▶ **Fragmento proporcionado**
————————

José Vicente Peiró Barco





Ricardo Bellveser: El exilio secreto de Dionisio Llopis. Alzira, Algar Editorial - del Taller de Mario Muchnik, 2002, y El agua del abedul, Madrid, Visor, 2002.

La novela sobre la guerra civil española de 1936 ha generado numerosos núcleos temáticos -sobre todo desde la transición democrática- como el del maquis, el del personaje de Franco, el puramente historicista o el del exilio, hasta el punto de que cada uno de ellos ha vertebrado un corpus de obras de dispar interés, que generalmente ha sido aglutinado con los títulos de «Novela de la guerra» o «Novela de la posguerra». Entre estos núcleos, la novela del exilio español del 39 ocupa un lugar preferente en las letras españolas desde Max Aub y su ciclo El laberinto mágico, sin olvidar aquella maravillosa creación de 1962 de Carmen Mieza titulada La imposible canción, que relataba la difícil vida de los españoles exiliados en México. La literatura contemporánea española ha encontrado en el tema una de sus fuentes argumentales importantes. Sin embargo, frecuentemente encontramos en los manuales la definición «Novela del exilio» para referirse a las creaciones de los autores que lo padecieron, pero no se hace apenas mención de la «Novela sobre el exilio» -o si se hace es dentro de «Novela de la guerra civil»-; sobre aquella cuya trama argumental gira alrededor de asuntos relacionados con el éxodo de millones de españoles durante y después de la contienda. Por otra parte, «el exilio» suele considerarse como un subtema dentro de un marco generalmente denominado «Realismo social» o como mucho bajo una característica como la del retorno a la narratividad. Sin entrar en polémicas, sugerimos que sería necesario un replanteamiento del tema para encontrar qué vertientes podemos hallar bajo los argumentos de estas creaciones.

Las novelas sobre el exilio destacadas van a quedar marcadas por la que desde este principio de siglo será su referente posiblemente: El exilio secreto de Dionisio Llopis de Ricardo Bellveser. No es necesario descubrir la obra creativa y crítica de Bellveser por ampliamente conocida, aunque suele ser un autor que se adscribe a la poesía. Desde 2002, ya no será factible esta idea, porque su primera gran incursión novelística es uno de los acontecimientos más relevantes de la literatura valenciana -y española- de principios de siglo.

El exilio secreto de Dionisio Llopis es una historia localizada en los últimos días de la guerra civil, cuando las tropas nacionales del general Aranda han entrado en Castellón, y están a punto de hacerlo en Valencia. Es en ese momento cuando un grupo de republicanos decide salvarse de represalias posibles y exiliarse, para lo cual parte hacia la frontera francesa en un autobús, microuniverso de vidas. Desde ese momento, se desatan las peripecias y estallan las circunstancias individuales de cada personaje. Unos cruzarán la frontera, pero otros no. Pero el suspense de la obra radica en la evolución de los acontecimientos de cada ser; en las circunstancias del viaje y en las consecuencias de los actos, para desembocar en la representación de distintos tipos de exiliados.

————————

▶ **Datos extraídos**
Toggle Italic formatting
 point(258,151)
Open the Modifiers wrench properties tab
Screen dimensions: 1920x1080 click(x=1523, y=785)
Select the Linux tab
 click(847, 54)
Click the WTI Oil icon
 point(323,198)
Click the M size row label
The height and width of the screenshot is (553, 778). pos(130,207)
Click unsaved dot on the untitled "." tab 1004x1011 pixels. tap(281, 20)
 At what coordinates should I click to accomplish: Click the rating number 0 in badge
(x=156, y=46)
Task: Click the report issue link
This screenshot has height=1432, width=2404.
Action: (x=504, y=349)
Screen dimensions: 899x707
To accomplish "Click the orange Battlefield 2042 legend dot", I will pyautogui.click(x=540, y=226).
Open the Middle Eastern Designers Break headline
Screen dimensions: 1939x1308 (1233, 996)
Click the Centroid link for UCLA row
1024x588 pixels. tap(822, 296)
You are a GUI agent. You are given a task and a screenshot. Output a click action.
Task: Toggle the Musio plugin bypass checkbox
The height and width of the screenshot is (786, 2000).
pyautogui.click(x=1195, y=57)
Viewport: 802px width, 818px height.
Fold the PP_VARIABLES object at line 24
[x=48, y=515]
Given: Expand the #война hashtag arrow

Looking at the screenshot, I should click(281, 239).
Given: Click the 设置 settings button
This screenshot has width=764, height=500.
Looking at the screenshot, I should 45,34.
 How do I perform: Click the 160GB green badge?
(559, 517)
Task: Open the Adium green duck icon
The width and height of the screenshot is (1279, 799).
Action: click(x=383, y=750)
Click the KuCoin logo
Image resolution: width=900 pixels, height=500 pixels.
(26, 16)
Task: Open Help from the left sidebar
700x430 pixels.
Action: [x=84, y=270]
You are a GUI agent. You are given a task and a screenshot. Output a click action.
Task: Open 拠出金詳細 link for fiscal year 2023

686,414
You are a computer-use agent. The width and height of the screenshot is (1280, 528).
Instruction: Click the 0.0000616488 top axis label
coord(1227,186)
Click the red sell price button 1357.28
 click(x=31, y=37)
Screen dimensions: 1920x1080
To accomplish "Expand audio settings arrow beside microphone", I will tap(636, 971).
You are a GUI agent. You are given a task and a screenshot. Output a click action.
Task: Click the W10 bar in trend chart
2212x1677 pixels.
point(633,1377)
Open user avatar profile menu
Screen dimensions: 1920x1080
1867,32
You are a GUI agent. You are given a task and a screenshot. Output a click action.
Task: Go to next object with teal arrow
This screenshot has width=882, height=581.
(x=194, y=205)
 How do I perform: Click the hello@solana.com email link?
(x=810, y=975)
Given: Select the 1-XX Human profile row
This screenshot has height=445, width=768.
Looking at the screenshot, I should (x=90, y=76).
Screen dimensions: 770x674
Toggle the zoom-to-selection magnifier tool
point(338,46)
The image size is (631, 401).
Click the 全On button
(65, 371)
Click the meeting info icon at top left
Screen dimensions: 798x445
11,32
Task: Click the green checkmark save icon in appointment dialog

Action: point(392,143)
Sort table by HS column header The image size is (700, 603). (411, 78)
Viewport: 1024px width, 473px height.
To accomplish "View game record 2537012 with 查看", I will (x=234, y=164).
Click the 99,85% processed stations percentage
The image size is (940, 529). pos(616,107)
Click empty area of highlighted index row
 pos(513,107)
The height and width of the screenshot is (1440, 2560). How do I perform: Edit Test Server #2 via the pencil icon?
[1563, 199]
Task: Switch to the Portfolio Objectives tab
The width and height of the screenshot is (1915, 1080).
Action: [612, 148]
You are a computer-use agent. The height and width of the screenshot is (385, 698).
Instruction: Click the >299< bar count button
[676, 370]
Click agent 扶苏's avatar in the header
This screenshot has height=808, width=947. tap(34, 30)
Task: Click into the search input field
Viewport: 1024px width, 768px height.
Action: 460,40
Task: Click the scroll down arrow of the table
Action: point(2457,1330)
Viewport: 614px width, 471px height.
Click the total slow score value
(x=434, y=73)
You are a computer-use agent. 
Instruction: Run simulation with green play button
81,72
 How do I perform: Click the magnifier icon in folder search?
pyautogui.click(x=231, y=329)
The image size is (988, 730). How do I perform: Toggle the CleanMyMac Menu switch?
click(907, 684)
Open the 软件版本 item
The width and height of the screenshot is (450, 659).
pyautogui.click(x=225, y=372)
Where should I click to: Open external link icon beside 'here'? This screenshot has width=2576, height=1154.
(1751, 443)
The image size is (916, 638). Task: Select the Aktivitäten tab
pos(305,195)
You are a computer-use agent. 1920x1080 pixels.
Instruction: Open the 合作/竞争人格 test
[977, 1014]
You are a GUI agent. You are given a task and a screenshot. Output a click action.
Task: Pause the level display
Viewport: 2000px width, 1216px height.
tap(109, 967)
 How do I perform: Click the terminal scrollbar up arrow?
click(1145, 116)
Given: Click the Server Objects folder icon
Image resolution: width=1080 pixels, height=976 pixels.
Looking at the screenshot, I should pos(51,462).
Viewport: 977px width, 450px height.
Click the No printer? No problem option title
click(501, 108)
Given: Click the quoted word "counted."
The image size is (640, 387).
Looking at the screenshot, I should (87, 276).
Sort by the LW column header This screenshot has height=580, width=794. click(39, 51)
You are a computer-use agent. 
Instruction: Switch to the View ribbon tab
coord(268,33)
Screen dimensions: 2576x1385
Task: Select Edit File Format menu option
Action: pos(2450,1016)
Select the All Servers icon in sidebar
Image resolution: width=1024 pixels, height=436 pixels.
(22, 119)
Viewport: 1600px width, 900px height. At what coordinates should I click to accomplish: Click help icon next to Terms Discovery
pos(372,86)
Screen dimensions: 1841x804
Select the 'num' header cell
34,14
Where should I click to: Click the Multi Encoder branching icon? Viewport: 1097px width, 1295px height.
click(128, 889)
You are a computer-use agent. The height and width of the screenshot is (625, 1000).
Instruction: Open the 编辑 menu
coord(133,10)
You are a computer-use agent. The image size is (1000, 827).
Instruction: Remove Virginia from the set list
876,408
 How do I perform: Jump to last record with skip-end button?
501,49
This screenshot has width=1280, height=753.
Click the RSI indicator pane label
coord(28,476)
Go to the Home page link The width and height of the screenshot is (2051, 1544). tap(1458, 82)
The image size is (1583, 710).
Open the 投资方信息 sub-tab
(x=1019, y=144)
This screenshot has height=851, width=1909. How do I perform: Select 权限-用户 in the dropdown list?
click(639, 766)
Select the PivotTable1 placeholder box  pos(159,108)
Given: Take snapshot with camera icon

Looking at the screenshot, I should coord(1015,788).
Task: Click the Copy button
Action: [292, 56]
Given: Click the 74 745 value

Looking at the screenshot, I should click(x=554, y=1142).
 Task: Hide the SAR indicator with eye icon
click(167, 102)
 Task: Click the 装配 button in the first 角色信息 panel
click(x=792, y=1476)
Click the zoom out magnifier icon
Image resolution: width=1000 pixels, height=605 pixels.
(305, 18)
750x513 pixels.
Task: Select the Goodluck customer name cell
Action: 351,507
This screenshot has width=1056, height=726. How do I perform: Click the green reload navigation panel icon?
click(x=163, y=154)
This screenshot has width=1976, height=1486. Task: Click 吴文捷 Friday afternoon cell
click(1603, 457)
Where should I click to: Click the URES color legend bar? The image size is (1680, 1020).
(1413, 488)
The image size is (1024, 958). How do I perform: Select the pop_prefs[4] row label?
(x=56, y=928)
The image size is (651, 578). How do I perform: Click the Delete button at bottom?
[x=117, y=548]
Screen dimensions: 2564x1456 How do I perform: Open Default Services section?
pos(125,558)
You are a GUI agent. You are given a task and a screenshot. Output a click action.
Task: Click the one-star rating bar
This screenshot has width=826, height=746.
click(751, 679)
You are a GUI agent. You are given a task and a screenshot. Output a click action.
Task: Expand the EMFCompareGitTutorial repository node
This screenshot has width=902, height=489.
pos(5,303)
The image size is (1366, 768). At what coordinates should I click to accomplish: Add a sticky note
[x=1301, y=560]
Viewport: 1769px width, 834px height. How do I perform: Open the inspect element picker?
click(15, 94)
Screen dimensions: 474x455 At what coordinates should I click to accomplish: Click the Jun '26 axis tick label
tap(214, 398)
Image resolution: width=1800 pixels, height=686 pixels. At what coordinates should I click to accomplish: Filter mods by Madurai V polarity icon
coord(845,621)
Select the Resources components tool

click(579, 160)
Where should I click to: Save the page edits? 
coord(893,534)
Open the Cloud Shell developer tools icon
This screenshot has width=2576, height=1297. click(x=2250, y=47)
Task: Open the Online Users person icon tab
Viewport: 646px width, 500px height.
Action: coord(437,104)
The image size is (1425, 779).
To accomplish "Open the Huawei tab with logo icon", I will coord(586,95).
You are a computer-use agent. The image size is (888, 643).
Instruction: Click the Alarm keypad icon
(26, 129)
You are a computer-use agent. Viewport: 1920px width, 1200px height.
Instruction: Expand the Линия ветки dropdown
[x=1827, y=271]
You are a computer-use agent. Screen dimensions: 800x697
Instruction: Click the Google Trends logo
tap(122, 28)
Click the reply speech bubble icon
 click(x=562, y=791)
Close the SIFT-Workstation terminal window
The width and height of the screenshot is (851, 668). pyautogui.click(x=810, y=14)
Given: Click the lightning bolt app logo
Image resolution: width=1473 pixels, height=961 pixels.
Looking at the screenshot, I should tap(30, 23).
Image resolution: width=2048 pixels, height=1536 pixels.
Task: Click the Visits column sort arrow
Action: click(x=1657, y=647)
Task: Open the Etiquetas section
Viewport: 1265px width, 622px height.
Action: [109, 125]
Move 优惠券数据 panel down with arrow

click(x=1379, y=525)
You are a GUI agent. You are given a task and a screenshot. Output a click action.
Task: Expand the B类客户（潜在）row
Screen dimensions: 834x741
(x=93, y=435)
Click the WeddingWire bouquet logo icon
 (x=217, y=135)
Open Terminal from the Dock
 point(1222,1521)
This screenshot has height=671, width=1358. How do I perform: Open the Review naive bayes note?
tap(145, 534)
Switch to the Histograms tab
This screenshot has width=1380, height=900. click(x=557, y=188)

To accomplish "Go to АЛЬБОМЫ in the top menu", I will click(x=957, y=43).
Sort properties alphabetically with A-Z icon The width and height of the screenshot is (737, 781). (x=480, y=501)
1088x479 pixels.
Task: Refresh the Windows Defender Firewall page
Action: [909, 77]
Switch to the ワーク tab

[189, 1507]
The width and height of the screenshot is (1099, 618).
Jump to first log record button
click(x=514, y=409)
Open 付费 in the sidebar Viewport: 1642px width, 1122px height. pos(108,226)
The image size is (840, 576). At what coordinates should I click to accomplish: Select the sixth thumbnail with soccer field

————————

▶ **Partes del ejercicio**
1. Responde a partir del fragmento proporcionado:
(a) ¿Qué título tiene la obra de 1962 de Carmen Mieza?
(b) ¿A qué género suele adscribirse a Bellveser como autor?
(c) ¿En qué medio de transporte parte el grupo de republicanos hacia la frontera francesa?
2. Prosigue la reseña sobre la novela del exilio con un párrafo que arranque tras su última frase.

▶ **Respuestas del ejercicio**
1.
(a) La imposible canción.
(b) A la poesía.
(c) En un autobús.

2.
La obra es plenamente redonda. Y por varios motivos. En primer lugar, porque los personajes van apareciendo sucesivamente hasta dar una imagen global del exilio. De esa manera, se convierten en tipos y símbolos de un mundo novelístico en el que los sentimientos humanos universales y pecados capitales (amor, odio, envidia, codicia, etc., que la guerra descubre, o que pueden darse a la luz precisamente en una guerra donde cualquier asesinato por motivos personales puede confundirse con otro de carácter político) son tanto o más importantes que los acontecimientos políticos que se avecinan sobre las vidas, como también en iconos de la España donde se hizo de lo político un estandarte para la solución de problemas personales. Y en segundo lugar, porque Bellveser, en un alarde de síntesis, opta por dispersar historias individuales, fragmentándolas, pero perfectamente unidas en destinos comunes. Y en tercero, porque la obra está perfectamente cuidada y no hay posibilidades de encontrar deslices históricos o ficcionales en la narración.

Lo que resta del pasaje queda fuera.